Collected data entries

[start]

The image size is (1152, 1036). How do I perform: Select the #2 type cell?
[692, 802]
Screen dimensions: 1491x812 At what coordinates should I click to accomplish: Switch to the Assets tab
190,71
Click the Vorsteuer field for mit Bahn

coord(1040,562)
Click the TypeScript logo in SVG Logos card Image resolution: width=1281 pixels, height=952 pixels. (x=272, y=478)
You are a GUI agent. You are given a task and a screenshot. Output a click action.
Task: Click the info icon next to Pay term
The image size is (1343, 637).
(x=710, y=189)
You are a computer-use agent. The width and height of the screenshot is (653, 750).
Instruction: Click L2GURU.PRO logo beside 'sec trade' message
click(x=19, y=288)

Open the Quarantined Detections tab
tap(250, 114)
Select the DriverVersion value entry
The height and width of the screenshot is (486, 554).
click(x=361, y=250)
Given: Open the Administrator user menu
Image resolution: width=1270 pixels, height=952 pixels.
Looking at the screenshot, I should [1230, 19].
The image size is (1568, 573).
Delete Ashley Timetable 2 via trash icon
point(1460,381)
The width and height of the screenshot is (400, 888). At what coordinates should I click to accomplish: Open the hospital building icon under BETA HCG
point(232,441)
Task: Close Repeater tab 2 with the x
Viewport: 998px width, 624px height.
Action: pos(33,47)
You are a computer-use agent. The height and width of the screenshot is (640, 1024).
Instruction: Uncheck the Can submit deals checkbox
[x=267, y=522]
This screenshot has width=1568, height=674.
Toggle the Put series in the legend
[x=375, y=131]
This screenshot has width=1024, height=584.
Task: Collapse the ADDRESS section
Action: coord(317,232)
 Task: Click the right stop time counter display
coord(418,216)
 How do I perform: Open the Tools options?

[end]

• **DIRECTIVE**
Copy out the stretch of the data from the line containing "Task: Click the right" through the end of the data, reproducing each line unchanged.

• **IN RESPONSE**
 Task: Click the right stop time counter display
coord(418,216)
 How do I perform: Open the Tools options?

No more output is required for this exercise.